Case in point: The forecast for Aurora Borealis was favorable last Saturday. Spaceweather.com was reporting a 35% chance of something and a 20% chance of the rare red aurora due to a three-day-prior coronal mass ejection. I decided it was worth a chance to travel to the Minnesota’s North Shore and stake out the night sky for the chance of seeing spectacular Northern Lights.
Having studied many examples of auroral photography, I understood that a good foreground really nails the shot. I wanted water, earth and maybe a little exotic night sky in my shot. I staked out a spot at Tettegouche State Park and traversed the boulders to a narrow rocky point. There amid the pounding waves of Lake Superior, I awaited the darkness and the promise of the spectral lights.
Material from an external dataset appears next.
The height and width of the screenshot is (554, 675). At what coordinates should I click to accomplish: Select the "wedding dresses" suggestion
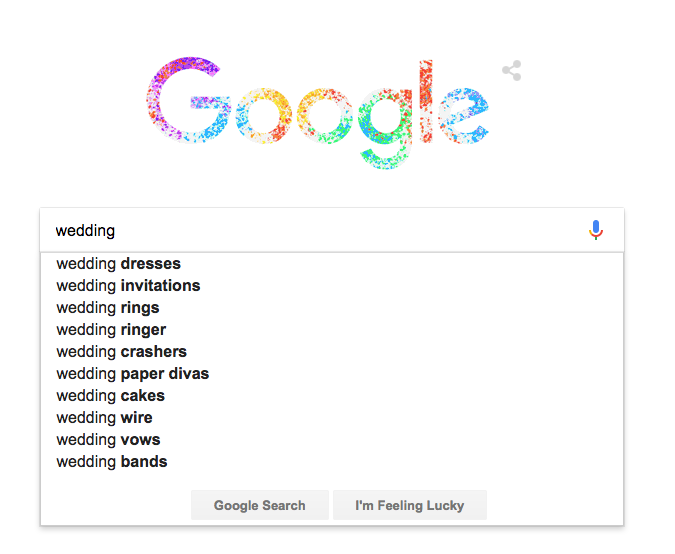pyautogui.click(x=119, y=264)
During the wait (which was fruitless, btw) I occupied myself with test exposures and star trails. The shot you see above was a fish-eye test shot from later in the evening. This twenty-minute exposure was tuned to give me the look I was after should the eldritch lights make their appearance. Though I had hiked out into a very dark night on the lake, the distant lights of the parking area at the state park are brilliant in the left-hand middle portion of the photo.
In the enlarged section of the image shown above, you can see that the sickly hue of sodium vapor lighting extended far beyond the forest-clad confines of the asphalt. Shovel Point sits in the distance with a rough-hewn line of vertically columned cliffs. The distance from the parking area to the exposed cliff-face is some 1/2 mile. Yet, even though the distance is great and the forest intervenes, the parking lot lights are illuminating the distant cliff.
Our world today presents many photographic possibilities and even more obstacles. Light pollution is a very real problem. I had chosen my vantage precisely to avoid city lights by setting up in a remote area-far from towns and other signs of civilization. Sitting on the point looking up at the stars, the night sky seemed so brilliant and clear. Casting my eyes shoreward, I realized the primal dark was only an illusion.
As you set out to photograph the night, be conscious of man-wrought light and it’s long reach. You may not find a way to avoid it so you must learn to live with it.
Rikk Flohr © 2010
May 11, 2010 at 1:16 pm
It’s difficult to escape “civilized” society, Rikk.
In the first picture, I see an arch shaped light crossing across the top of the sky. Was that a plane?